--- EXTRAIT PROPOSÉ ---

Mais, c’est la « Vénus déchaînée » qu’a choisi de montrer la galerie Natalie Seroussi, en compagnie de quelques grands noms, pour le plaisir de comparer l’idéalisation de l’un (Arp) ou la mise en scène de l’autre (Klossowski), avec la puissance d’expression d’un désir sans limites.
Quatre grands tableaux, qui couvrent quatre décennies, sont autant d’autoportraits. Ils nous font découvrir une artiste pour laquelle la peinture est véritablement moyen de se recréer. Dans Red Velvet (1969), elle est cette créature nue renversée dardant une très longue langue bifide et qui prend littéralement possession de la toile.
Dans Freedom? (1975), l’étreinte amoureuse prend place au milieu d’un manège de chevaux de bois mais c’est un vrai cheval noir, sauvage et conquérant, qui traverse l’espace pictural et pointe vers l’allégorie. Dans Horse Head (1990), le sujet Juanita McNeely manipule un homme-marionnette qui s’apprête à enfiler une tête de cheval. Dans ce dernier tableau, l’espace de l’atelier bascule, les corps se projettent vers nous ; nouvelle manifestation d’une démarche franche et conquérante. Pour achever ce portrait total en quatre volets, Feet Moving (1988-1989) nous la montre abritée sous un large parapluie noir, derrière des barreaux tandis que des jambes de différents types (pieds nus, en chaussons de danse ou escarpins) lui font une ronde.
Du 14 octobre 2023 au 15 janvier 2024, Natalie Seroussi, 34, rue de Seine, 75006 Paris
Mamma Andersson : Adieu Maria Magdalena
Mamma Andersson reconnaît parmi ses sources d’inspiration Vilhelm Hammershøi et Giorgio De Chirico, mais aussi quantité de tableaux reproduits dans les livres dont elle s’entoure. Avec « Adieu Maria Magadalena », elle montre des intérieurs sans âme humaine, qui créent une dramaturgie par le cadrage, la présence de quelques objets signifiants et des effets de miroir. C’est dans l’emploi, mesuré, d’objets symboliques (mains en bois, masques) qu’on reconnaît la marque de la peinture métaphysique, tandis que le travail sur les motifs évoque plutôt le nabisme.

--- SECTION DES DONNÉES ---

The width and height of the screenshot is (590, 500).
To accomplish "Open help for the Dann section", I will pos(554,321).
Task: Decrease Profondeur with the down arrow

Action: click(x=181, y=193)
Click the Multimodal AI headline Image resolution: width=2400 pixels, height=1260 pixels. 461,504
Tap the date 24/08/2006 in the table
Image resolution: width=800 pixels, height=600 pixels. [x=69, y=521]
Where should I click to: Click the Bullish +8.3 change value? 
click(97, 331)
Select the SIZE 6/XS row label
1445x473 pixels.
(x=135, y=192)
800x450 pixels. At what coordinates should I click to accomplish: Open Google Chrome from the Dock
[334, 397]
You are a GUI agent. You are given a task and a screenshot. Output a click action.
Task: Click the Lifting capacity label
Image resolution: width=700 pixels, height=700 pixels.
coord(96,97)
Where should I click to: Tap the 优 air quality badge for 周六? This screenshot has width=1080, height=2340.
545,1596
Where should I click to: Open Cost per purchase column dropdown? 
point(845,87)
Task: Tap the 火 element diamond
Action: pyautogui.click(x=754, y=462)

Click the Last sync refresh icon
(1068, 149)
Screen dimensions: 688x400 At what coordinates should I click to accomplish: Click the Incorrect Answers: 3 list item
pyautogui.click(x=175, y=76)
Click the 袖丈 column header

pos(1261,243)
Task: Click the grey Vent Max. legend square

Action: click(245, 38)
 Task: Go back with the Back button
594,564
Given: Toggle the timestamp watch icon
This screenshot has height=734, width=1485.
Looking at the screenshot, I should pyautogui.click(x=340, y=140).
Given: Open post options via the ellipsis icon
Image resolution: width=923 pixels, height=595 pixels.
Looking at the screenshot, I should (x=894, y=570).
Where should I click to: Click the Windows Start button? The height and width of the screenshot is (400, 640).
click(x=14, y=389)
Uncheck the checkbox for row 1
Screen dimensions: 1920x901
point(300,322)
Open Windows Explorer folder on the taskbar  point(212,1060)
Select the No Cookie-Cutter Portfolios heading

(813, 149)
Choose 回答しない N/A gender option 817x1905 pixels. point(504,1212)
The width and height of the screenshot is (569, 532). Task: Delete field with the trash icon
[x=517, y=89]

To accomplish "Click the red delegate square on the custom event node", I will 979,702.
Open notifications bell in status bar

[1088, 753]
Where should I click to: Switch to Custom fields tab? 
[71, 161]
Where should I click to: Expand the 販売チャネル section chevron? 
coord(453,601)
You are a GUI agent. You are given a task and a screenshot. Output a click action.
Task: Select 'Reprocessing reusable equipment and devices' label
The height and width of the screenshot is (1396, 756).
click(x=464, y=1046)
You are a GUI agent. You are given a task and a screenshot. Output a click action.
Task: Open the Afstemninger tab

---

§ ACTIONS DEMANDÉES:
A. Recopiez à l'identique le passage de l'extrait proposé qui va de « Du 14 octobre » jusqu'à « plutôt le nabisme. ».
B. Transformez en liste numérotée les lignes des enregistrements, depuis leur début jusqu'à la ligne contenant « (1068, 149) » incluse, en omettant les lignes vides et sans rien y ajouter d'autre.

§ RÉPONSES AUX CONSIGNES:
A.
Du 14 octobre 2023 au 15 janvier 2024, Natalie Seroussi, 34, rue de Seine, 75006 Paris
Mamma Andersson : Adieu Maria Magdalena
Mamma Andersson reconnaît parmi ses sources d’inspiration Vilhelm Hammershøi et Giorgio De Chirico, mais aussi quantité de tableaux reproduits dans les livres dont elle s’entoure. Avec « Adieu Maria Magadalena », elle montre des intérieurs sans âme humaine, qui créent une dramaturgie par le cadrage, la présence de quelques objets signifiants et des effets de miroir. C’est dans l’emploi, mesuré, d’objets symboliques (mains en bois, masques) qu’on reconnaît la marque de la peinture métaphysique, tandis que le travail sur les motifs évoque plutôt le nabisme.

B.
1. The width and height of the screenshot is (590, 500).
2. To accomplish "Open help for the Dann section", I will pos(554,321).
3. Task: Decrease Profondeur with the down arrow
4. Action: click(x=181, y=193)
5. Click the Multimodal AI headline Image resolution: width=2400 pixels, height=1260 pixels. 461,504
6. Tap the date 24/08/2006 in the table
7. Image resolution: width=800 pixels, height=600 pixels. [x=69, y=521]
8. Where should I click to: Click the Bullish +8.3 change value? 
9. click(97, 331)
10. Select the SIZE 6/XS row label
11. 1445x473 pixels.
12. (x=135, y=192)
13. 800x450 pixels. At what coordinates should I click to accomplish: Open Google Chrome from the Dock
14. [334, 397]
15. You are a GUI agent. You are given a task and a screenshot. Output a click action.
16. Task: Click the Lifting capacity label
17. Image resolution: width=700 pixels, height=700 pixels.
18. coord(96,97)
19. Where should I click to: Tap the 优 air quality badge for 周六? This screenshot has width=1080, height=2340.
20. 545,1596
21. Where should I click to: Open Cost per purchase column dropdown? 
22. point(845,87)
23. Task: Tap the 火 element diamond
24. Action: pyautogui.click(x=754, y=462)
25. Click the Last sync refresh icon
26. (1068, 149)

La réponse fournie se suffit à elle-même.